__EXERCISE TEXT__.
_____

FE Today Logo

Fighting injustice in society

Nilratan Halder | August 29, 2014 00:00:00


The death of a widow following inhuman torture in a village under Pirojpur, a coastal district, has sent shockwaves across the country. A mother of two, she saved Tk 35,000 by working as a domestic help. She lent the money to a neighbour and when asked to give the money back, the irate borrower, her husband and their relatives numbering eight to 10 mercilessly beat her up. She was dragged on to the Baleshwar River bank and her private part was savagely lacerated with a stick before pressing her down into water several times. Then she was left there to die. But the woman was rescued and taken to Pirojpur Sadar Hospital from where she was sent to Khulna Medical College and Hospital where she died on Monday.

It is a tragic saga of a society yet to treat women as human beings. In this case, the woman named Makuli Begum is vulnerable on several counts. First, she is a woman and without a husband. A Bangla contemporary report has it that a local influential man sent for both parties involved in the dispute on hearing the altercation. For her failure to attend the local 'salish' (arbitration), the local lord set her opponents at her to teach a lesson. The instigation was only too tempting for them.

If this is true, society's fabric really becomes brazenly exposed. The woman has defied a powerful man. Should this be enough cause for setting a few hounds in the shape of human beings at her and commit the mind-boggling savagery they did? If the report is true, two women pushed the stick through her private part to cause internal wound. All attempts by the physicians to stop bleeding failed leading to her death. Here the murderers were driven by a frenzy cannibals in Robinson Crusoe demonstrated.

So the local lordly man's could-not-care-less attitude towards the law of the land and the demonstration of extreme form of cruelty by a bunch of savages who sided with the defaulting borrowers highlight the deprivation and moral bankruptcy of a society. Respect for law is only conspicuous by its absence and some people are tempted to take law into their own hands, others give a damn to it when their interests are involved and still others feel frustrated knowing full well that there are people who are above law. If not applied even-handedly, law becomes a tool or instrument of torture at the hands of the powerful and the enforcement agencies.

_____

__DATA EXCERPT__.
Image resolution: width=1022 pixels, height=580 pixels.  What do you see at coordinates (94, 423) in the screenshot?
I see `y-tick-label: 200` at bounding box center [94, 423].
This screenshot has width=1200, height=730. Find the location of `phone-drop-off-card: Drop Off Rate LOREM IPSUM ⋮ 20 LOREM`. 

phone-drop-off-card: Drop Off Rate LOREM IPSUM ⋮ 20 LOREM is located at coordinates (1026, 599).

_____

__EXERCISE__.
Copy the passage from the article on fighting injustice in society word for word, starting at "Fighting injustice in" and ending at "died on Monday.".

__ANSWER BOX__.
Fighting injustice in society

Nilratan Halder | August 29, 2014 00:00:00


The death of a widow following inhuman torture in a village under Pirojpur, a coastal district, has sent shockwaves across the country. A mother of two, she saved Tk 35,000 by working as a domestic help. She lent the money to a neighbour and when asked to give the money back, the irate borrower, her husband and their relatives numbering eight to 10 mercilessly beat her up. She was dragged on to the Baleshwar River bank and her private part was savagely lacerated with a stick before pressing her down into water several times. Then she was left there to die. But the woman was rescued and taken to Pirojpur Sadar Hospital from where she was sent to Khulna Medical College and Hospital where she died on Monday.